══ 本文抜粋 ══

自由に生活しているとは言っても、話し相手もおらずひとりで生活しているうちは、たぶん以前のような穏やかさとか、活力のようなものは取り戻せないのではないかと思うのだ。

きっと心の拠り所を求めているのだ。

時間を持て余すようになってしまったので、過去に書いた自分の文章を読み直していた。

良くも悪くも、僕はその時々に感じたままを、できるだけ自分の言葉で書くようにしていたから、穏やかな時の文章はなんだか今の自分とは別人が書いたようなものに思えた。

かつてのパートナーと暮らしていた頃に、孤独について書いた文章を見つけた時、また胸が痛くなった。

当時思っていた「孤独」と、今感じる「孤独」は大きく違う。

前者は誰かがいるという安心感のもとで自ら望んだ一時的な孤独であり、後者は不意に訪れた強制的な孤独だった。

═══
══ データ一覧 ══

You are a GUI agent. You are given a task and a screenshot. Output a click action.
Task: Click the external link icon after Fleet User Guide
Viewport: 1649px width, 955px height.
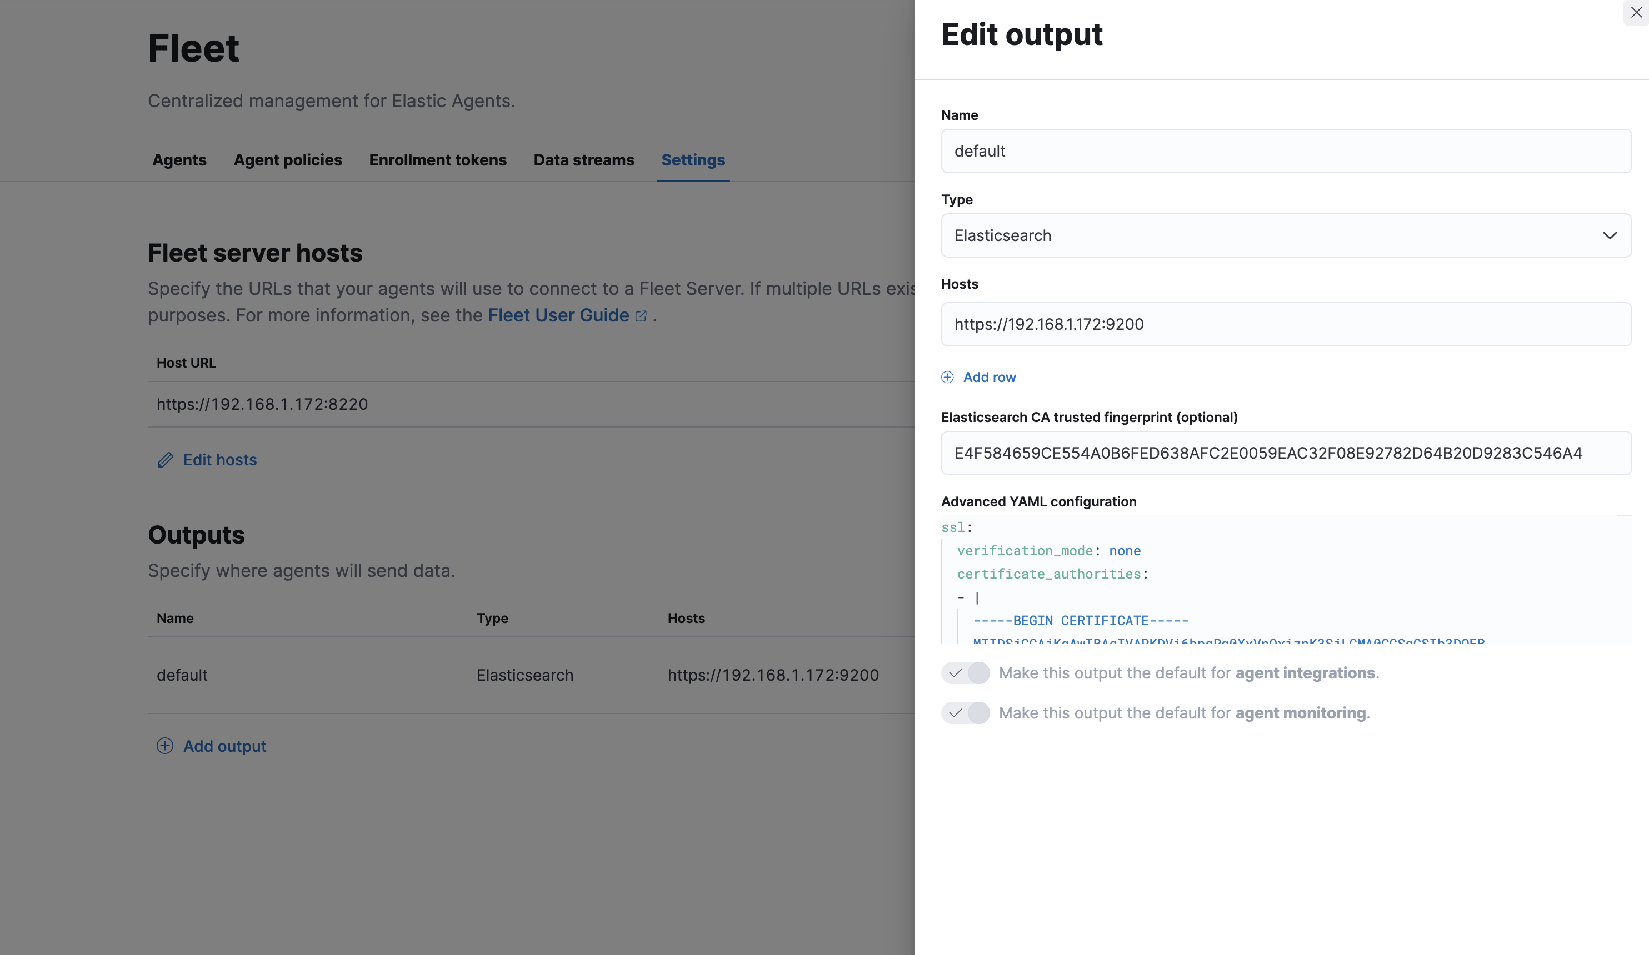coord(641,316)
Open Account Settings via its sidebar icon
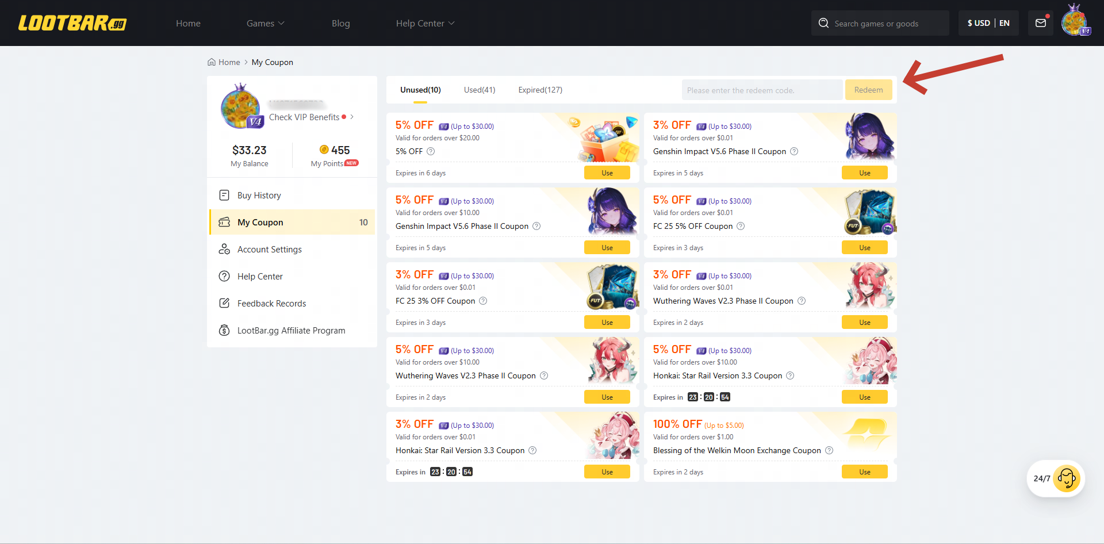Screen dimensions: 1104x544 225,249
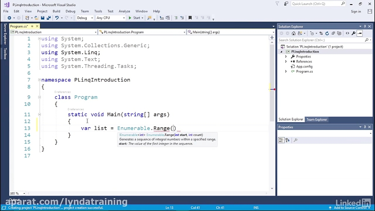Toggle pin on the Program.cs tab
This screenshot has width=375, height=211.
pos(32,26)
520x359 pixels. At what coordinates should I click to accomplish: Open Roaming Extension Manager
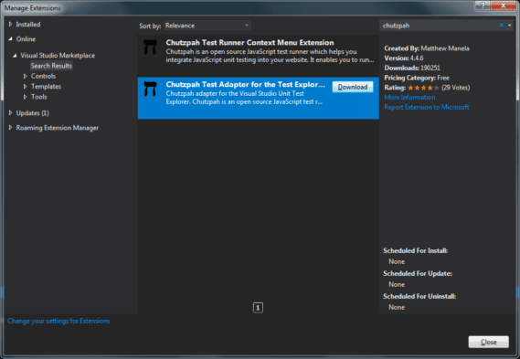[58, 128]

═══

**課題の内容:**
[1] 本文抜粋で、当時思っていた「孤独」はどのような孤独だったと書かれているか。
[2] 本文抜粋のうち、「自由に生活しているとは言って」から始まり「が書いたようなものに思えた。」で終わる部分をそのまま書き写してください。

**解答:**
[1] 誰かがいるという安心感のもとで自ら望んだ一時的な孤独。

[2]
自由に生活しているとは言っても、話し相手もおらずひとりで生活しているうちは、たぶん以前のような穏やかさとか、活力のようなものは取り戻せないのではないかと思うのだ。

きっと心の拠り所を求めているのだ。

時間を持て余すようになってしまったので、過去に書いた自分の文章を読み直していた。

良くも悪くも、僕はその時々に感じたままを、できるだけ自分の言葉で書くようにしていたから、穏やかな時の文章はなんだか今の自分とは別人が書いたようなものに思えた。